18. Verfahren nach irgendeinem der Ansprüche 15 bis 17, worin der Vektor das Plasmid pBG3-2 oder das Plasmid pBG3-2ΔN nach Anspruch 9 ist.

19. Verfahren zur Herstellung eines anderen Proteins als β-Glucuronidase, welches das Kultivieren von E. coli umfaßt, das eine lon- oder pnp-Mutation aufweist und einen rekombinanten DNA-Übertragungsvektor beherbergt, der von dem E. coli co1E1-Plasmid abgeleitet ist und das Gen für das genannte Protein in funktioneller Verknüpfung mit DNA von β-Glucuronidase-Gen, wie von einem E. coli K-12-Derivat erhalten, umfaßt, bei dem das rop-Gen des Vektors teilweise oder vollständig deletiert oder auf andere Weise desaktiviert ist.

20. Verfahren nach Anspruch 19, worin das E. coli K-12-Derivat E. coli MS371 ist.

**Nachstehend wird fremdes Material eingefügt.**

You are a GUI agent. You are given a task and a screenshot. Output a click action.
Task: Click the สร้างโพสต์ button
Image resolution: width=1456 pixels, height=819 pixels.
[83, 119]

21. Verfahren nach irgendeinem der Ansprüche 15 bis 20, worin das E. coli, das eine lon- oder pnp-Mutation aufweist, ein E. coli K-12-Derivat ist.

22. Verfahren nach Anspruch 21, worin das E. coli K-12-Derivat E. coli SG20251, NRRL B-15918, oder E. coli PR13 ist.